Sticks and knives are two totally different skill sets.

That's not to say a drummer could not also master knifesmanship, or a knifesman master drumming. They're as much learned skills as rope walking, ship building, free diving, lying, bringing a woman to orgasm, or public speaking. You don't leap head first into any of these activities without some prior experience. You can try. But I wouldn't recommend it.

Shame is a bitch.

What a drummer does have, though, when he holds something like a knife in his hands, is confidence. Particularly if it's his dominant hand. The mechanics, after all, are not all that dissimilar. Closing your fingers round a long slender object (masturbatory metaphors aside, for now). The weight distribution of knives and drumsticks is comparable. The muscle memory of swinging an extension of your hand, absorbing the shock with relaxed elbows and shoulders, controlling the rebound like a three-eyed billiard hustler. Knowing to never grasp too tightly, but rather allowing it to float between your fingers. Accuracy is imperative for proper results, as is being aware of chips, splinters, cracks, and defects.

I'm a righty.

For many years I tried like hell to build the strength in my left hand to match the strength in my right hand, but I could never get it there.

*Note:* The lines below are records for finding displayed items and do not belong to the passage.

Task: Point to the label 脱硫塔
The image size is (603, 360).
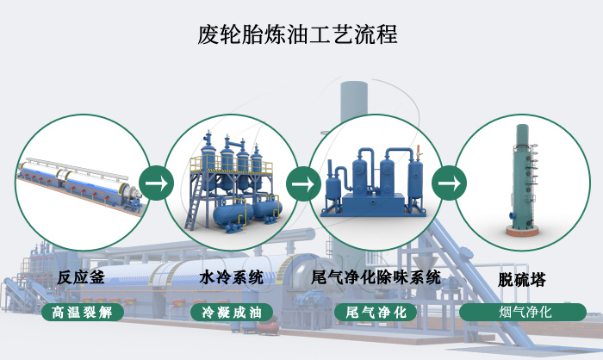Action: [x=522, y=280]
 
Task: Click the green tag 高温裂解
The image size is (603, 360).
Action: [x=82, y=311]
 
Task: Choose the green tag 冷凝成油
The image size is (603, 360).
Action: [x=231, y=311]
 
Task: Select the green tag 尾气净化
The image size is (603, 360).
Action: [x=376, y=311]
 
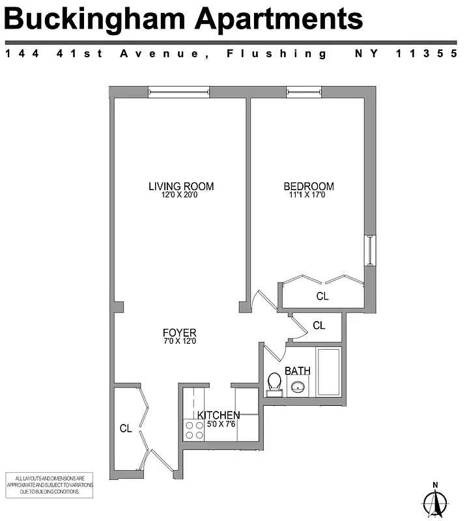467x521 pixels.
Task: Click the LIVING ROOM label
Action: [181, 186]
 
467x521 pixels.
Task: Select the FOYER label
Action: [180, 332]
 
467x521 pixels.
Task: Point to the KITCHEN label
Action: [219, 415]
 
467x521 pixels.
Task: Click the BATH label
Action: [298, 371]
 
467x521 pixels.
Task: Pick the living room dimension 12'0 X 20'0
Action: [181, 195]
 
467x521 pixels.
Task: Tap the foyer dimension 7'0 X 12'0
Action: [180, 341]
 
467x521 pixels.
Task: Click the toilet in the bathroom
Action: [274, 384]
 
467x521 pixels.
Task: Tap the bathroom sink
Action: [298, 388]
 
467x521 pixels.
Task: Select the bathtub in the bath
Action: [328, 372]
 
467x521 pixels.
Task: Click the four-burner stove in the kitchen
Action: [194, 430]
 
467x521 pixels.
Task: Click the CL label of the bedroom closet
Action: [322, 296]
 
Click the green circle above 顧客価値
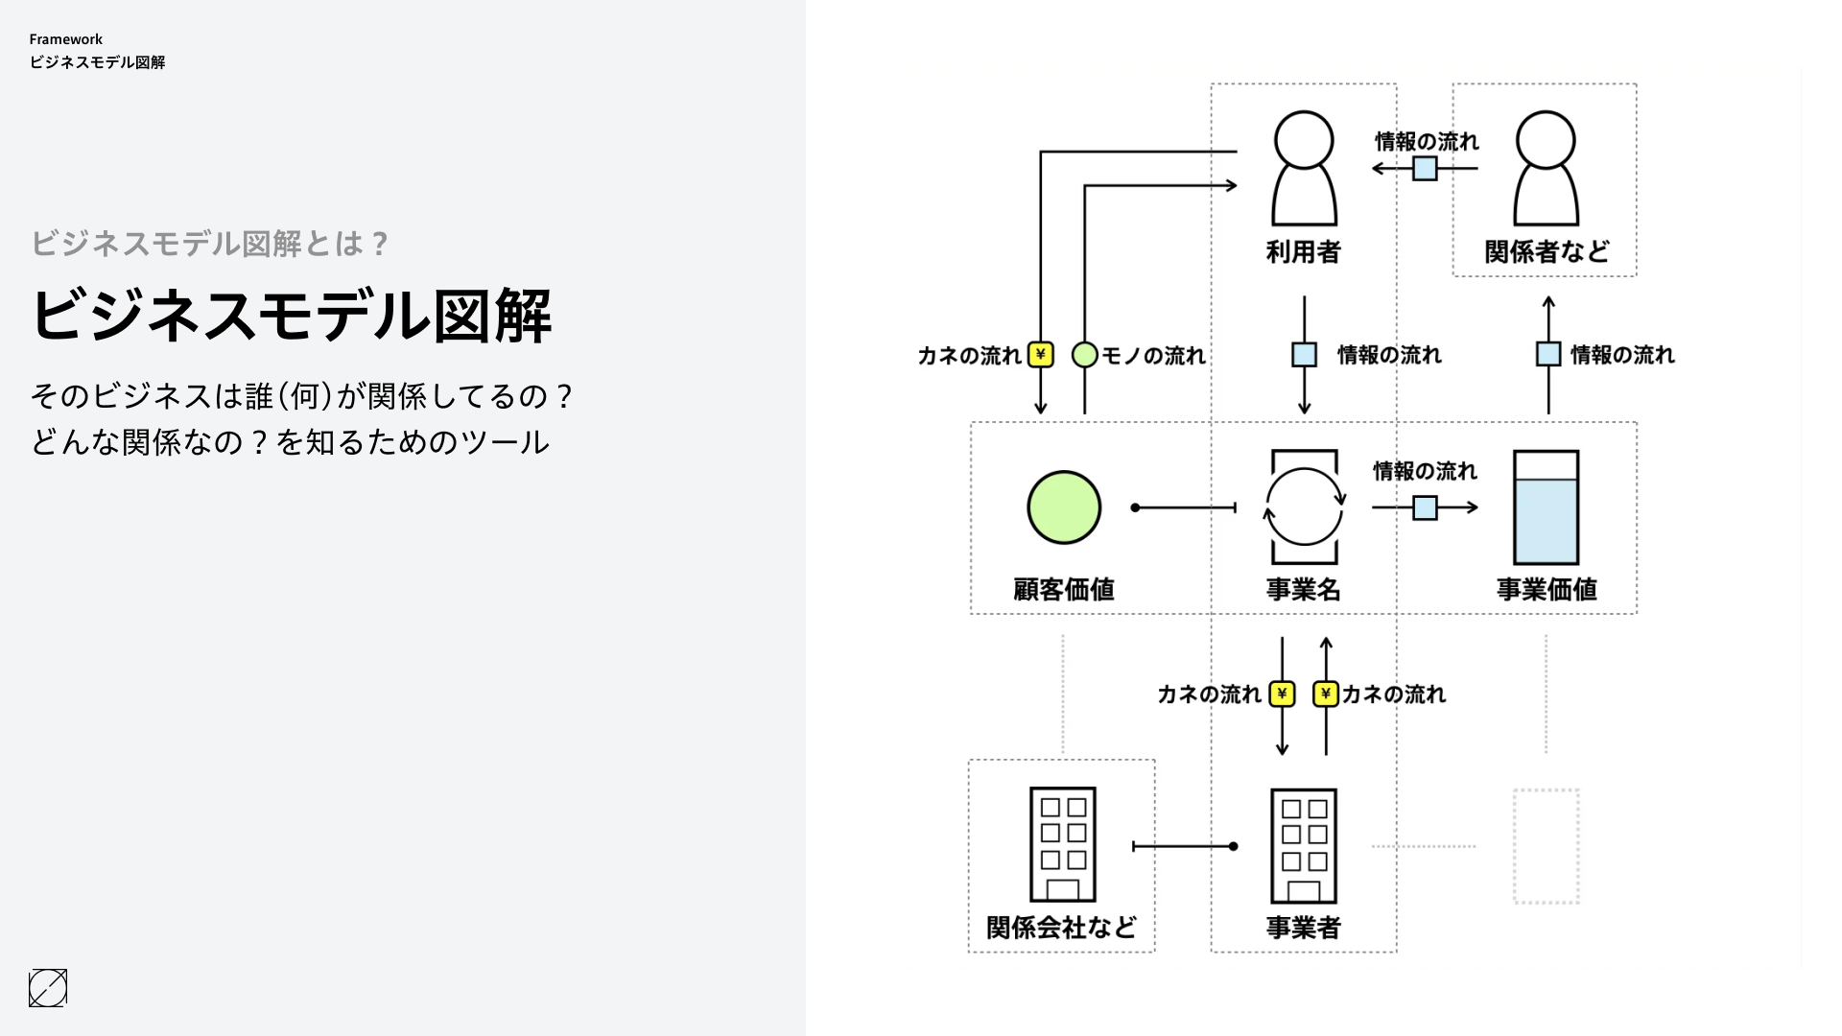[1064, 507]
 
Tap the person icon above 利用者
[1304, 169]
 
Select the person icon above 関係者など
[1546, 169]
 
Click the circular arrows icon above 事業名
[1304, 506]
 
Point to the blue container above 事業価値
[1546, 507]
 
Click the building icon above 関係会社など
[1063, 844]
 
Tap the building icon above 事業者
[1304, 845]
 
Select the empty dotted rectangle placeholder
[1546, 846]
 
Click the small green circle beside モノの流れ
[1084, 355]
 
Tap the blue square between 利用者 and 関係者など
[1425, 169]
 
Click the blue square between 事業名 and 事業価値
[1425, 507]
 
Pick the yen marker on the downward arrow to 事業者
[1282, 694]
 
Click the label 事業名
[1304, 589]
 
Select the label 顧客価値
[1064, 589]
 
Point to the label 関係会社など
[1061, 927]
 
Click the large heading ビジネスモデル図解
[291, 315]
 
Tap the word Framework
[65, 39]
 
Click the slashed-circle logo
[48, 988]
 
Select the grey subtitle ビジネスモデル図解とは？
[210, 244]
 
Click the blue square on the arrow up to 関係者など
[1548, 354]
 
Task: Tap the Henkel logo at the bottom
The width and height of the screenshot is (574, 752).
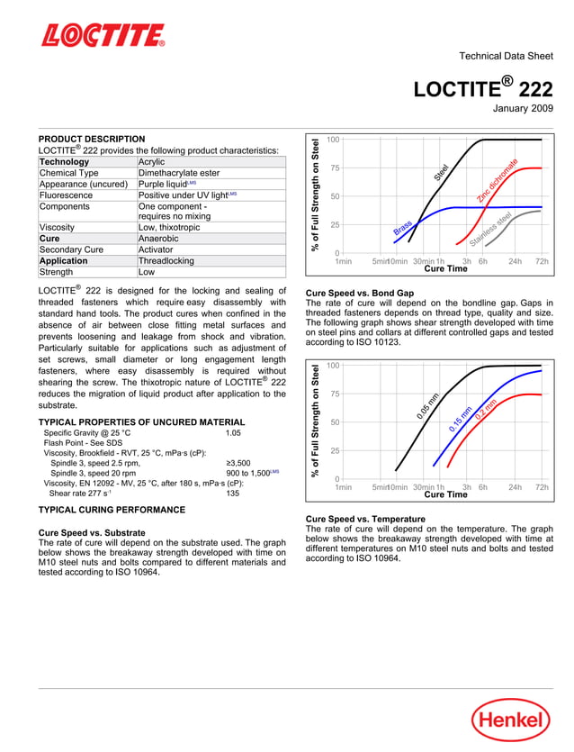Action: click(x=510, y=720)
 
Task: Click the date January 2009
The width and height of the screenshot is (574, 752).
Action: click(x=523, y=109)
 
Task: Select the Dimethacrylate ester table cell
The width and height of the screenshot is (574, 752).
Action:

That's probably why I prefer to masturbate with my left hand. The more delicate touch, you know?

But too much confidence can get you into trouble. That's true of any situation, whether driving a motorcycle or talking to your boss, taking a test or fixing the plumbing, picking up women or buying drugs. Public speaking. But then again, you can't accomplish much in life without some degree of confidence, can you? Sometimes it takes confidence just to get out of bed, or pick up the phone, or look someone in the eyes.

Of course, you can do major damage with drumsticks. Catch yourself good on the fingertip and it'll sting for a week. A good shot to the cheek will leave an embarrassing bruise. Fat lip, check. Sore knees, check. I've got blisters on my fingers! Me too, Ringo, me too. I have grabbed blindly at sticks and been greeted with inch-long splinters speared underneath my fingernail. You want to break that guitar player's fingers? Have a whack. That groupie likes it rough? Spank her with a drumstick.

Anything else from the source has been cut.